Horn-Koch previously led Covenant House New Orleans, a facility for homeless youth, where she saw children delivered by state foster-care workers days before their 18th birthday, when the state is no longer responsible for their care. So she knows first-hand the need for the plan's emphasis on "discharge planning," which ensures that people leaving hospitals, prisons and foster care exit to a stable home, not the streets. Other cities have found that 60 percent of those in homeless shelters came directly from some sort of institution: a hospital or the foster and correctional systems.
In recent years, New Orleans has made significant inroads into homelessness, using $9 million of federal stimulus money along with a special set-aside from Road Home money designed to help low-wage families struggling to pay high post-Katrina rents. Between the two pots of money, nearly 4,000 households, most of them working-poor families, were able to stay in their homes because the city helped them pay a few months' rent, a damage deposit or light bill.
Although that money is spent, the city plan predicts it will continue its homeless-prevention work, helping an average of 600 families a year. How it will be financed is unclear. Without the prevention money, the current system is largely focused on very ill, chronically homeless people.
Unity street-outreach workers use a questionnaire that tests for a range of high-risk factors. Using scores from the "vulnerability index," the agency ranks everyone. People who are most likely to die without housing receive the highest priority for the agency's limited supply of government-subsidized housing accompanied by ongoing social services.
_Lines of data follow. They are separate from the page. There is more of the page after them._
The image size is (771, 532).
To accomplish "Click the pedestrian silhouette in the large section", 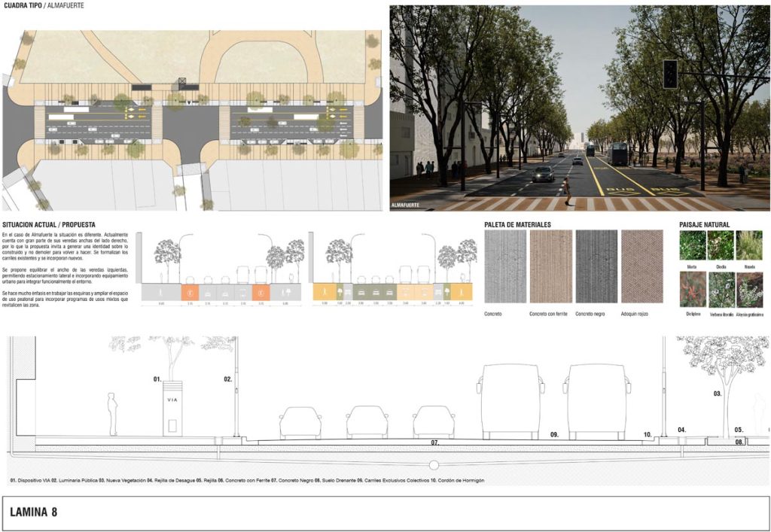I will (x=112, y=415).
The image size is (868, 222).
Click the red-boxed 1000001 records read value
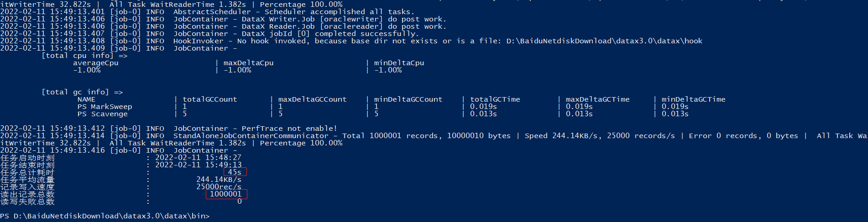pos(226,194)
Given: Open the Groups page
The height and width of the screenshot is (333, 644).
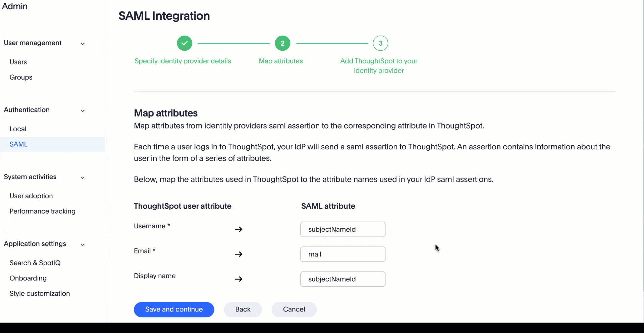Looking at the screenshot, I should (21, 77).
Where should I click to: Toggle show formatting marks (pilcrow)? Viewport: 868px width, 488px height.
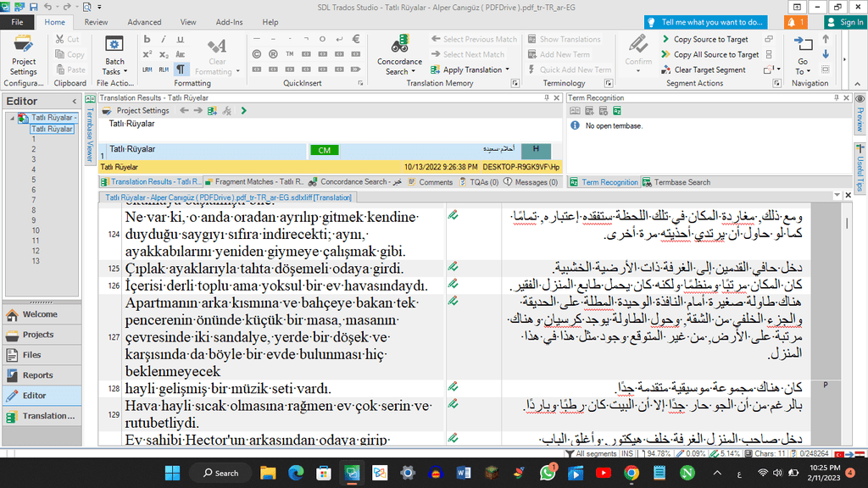pos(181,69)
But a growing number of people who have lived on the streets of New Orleans for more than a year are not severely disabled and as a result "will never score high enough on the vulnerability index" to get housed, Horn-Koch said. And without a stable place to sleep and bathe, it's nearly impossible for even able-bodied people to find work, she said. As a result, some will stay homeless for too long, becoming more ill and dysfunctional.
Thompson said that he, too, believes an expansion of services makes sense if the ultimate goal is to end all homelessness. He's hopeful about the new plan, but he also worries that, without considerably expanded resources, the vision could become a system that elbows out some of the most ill.